#### EXCERPT PROVIDED

At the weekend my family participated as a team called “Ray On” in the Cancer Society’s Relay for Life. Our connection to this particular charity event stems from losing my father seven years ago to cancer – which has motivated my ever active 73 year old mother to become chief organiser of a wide team of walkers to raise funds for this worthy cause.
Anyway, the weekend was a great success. Wellington’s dependable weather turned on a superb 24 hours and my wife, kids, brothers, sisters, nephews, nieces (and a number of generous family friends) all turned out and did a superb job of walking their way around 205 laps towards our fundraising target.
At 11pm on Saturday night as I did my shift, I felt totally knackered. But their effort never seemed to flag. Aside from youth (and the money they were raising), what kept them all moving at top pace right through the night?
I’d say statistics. Who got the fastest round? Who did the most laps? Did we do better than last year’s team? Standards have been set – how do you beat them? That’s the challenge.
Now it may be a stretch of parallels, but with websites and online advertising it’s similar.
Statistical comparisons are an amazing driver towards getting the best out of what you’re doing. Are we improving? How did that compare with last week, with last month? What worked? What didn’t?
If you have a website, the first thing you should do is set up some site traffic monitoring. Google Analytics is the easiest option and I tell you, the moment you start understanding your site’s performance you’ll begin to appreciate the infectious interest statistical benchmarks create.

########
#### DATA FOR REVIEW

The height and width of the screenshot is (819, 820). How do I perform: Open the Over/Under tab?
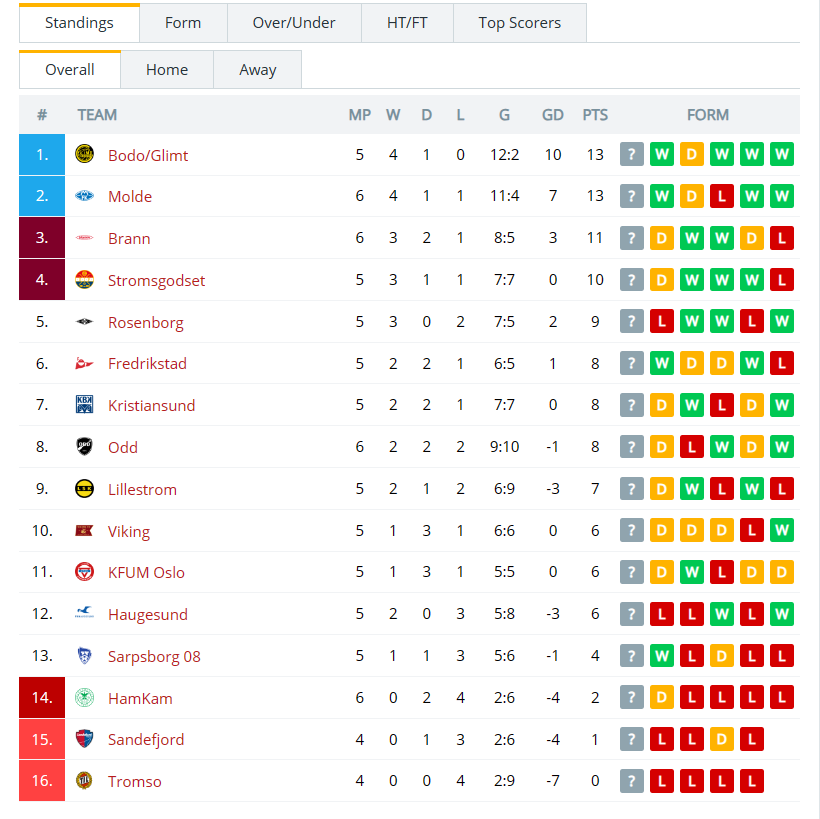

########
#### DATA FOR REVIEW

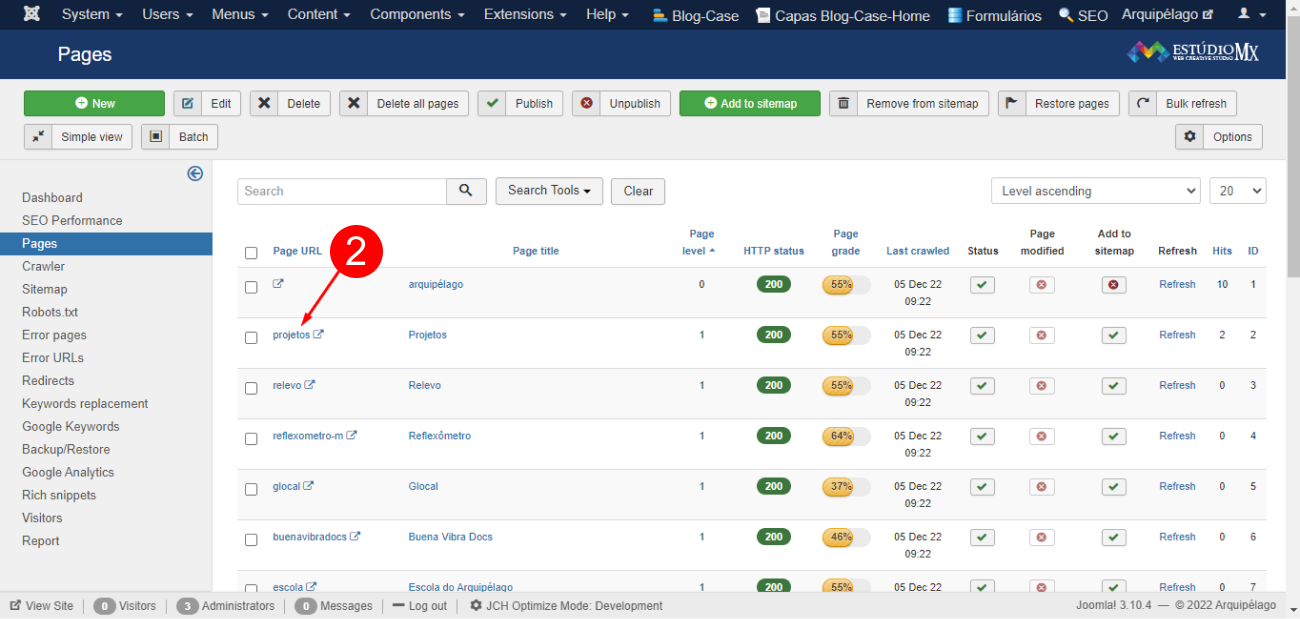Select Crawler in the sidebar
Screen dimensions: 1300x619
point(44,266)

########

**TASK REQUIREMENTS**
1. Reproduce the passage from the blog post above unchanged, beginning at the words "If you have" and stopping after "statistical benchmarks create.".
2. Condense the paragraph of the blog post that begins "Anyway, the weekend was a great success" into a shorter version that keeps its main facts.

**ANSWER LIST**
1.
If you have a website, the first thing you should do is set up some site traffic monitoring. Google Analytics is the easiest option and I tell you, the moment you start understanding your site’s performance you’ll begin to appreciate the infectious interest statistical benchmarks create.

2. The weekend went very well. Wellington had excellent weather for the full 24 hours, and the writer's wife, kids, brothers, sisters, nephews, nieces and several family friends walked 205 laps toward the fundraising target.